### Work request
Once the pictures are set aside, copy the records below exactly as they stand.

---------- Dataset

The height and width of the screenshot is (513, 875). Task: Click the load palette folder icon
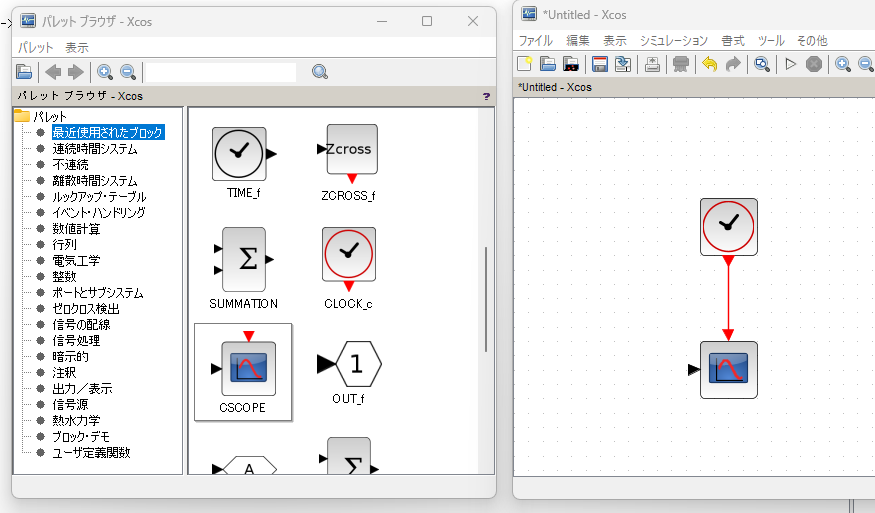click(25, 71)
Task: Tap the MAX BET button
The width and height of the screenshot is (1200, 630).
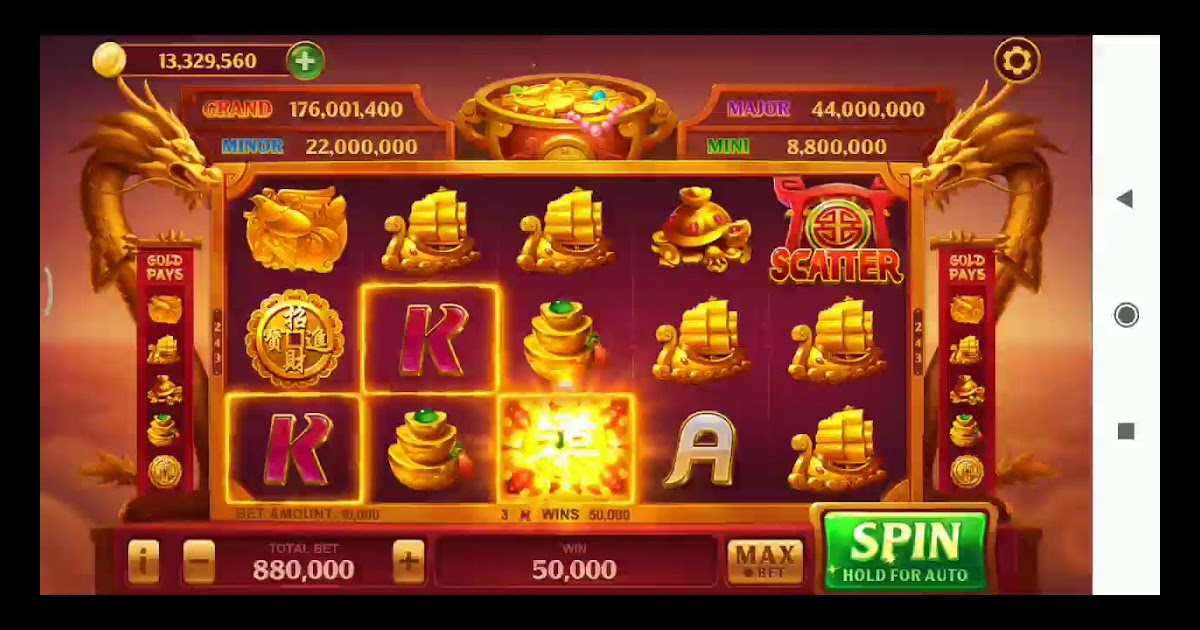Action: pos(765,562)
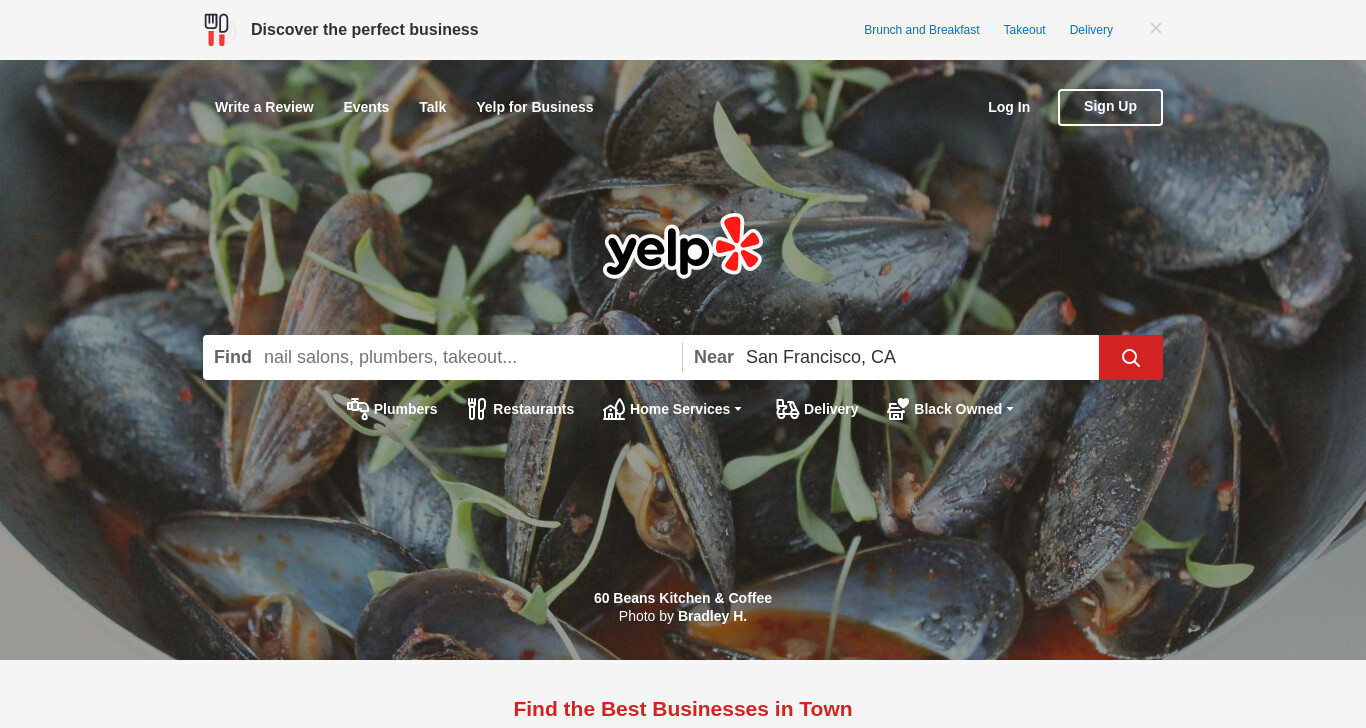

--------------------

### Your response
The height and width of the screenshot is (513, 875). Task: Click the load palette folder icon
click(25, 71)
Task: Tap the MAX BET button
The width and height of the screenshot is (1200, 630).
Action: pos(765,562)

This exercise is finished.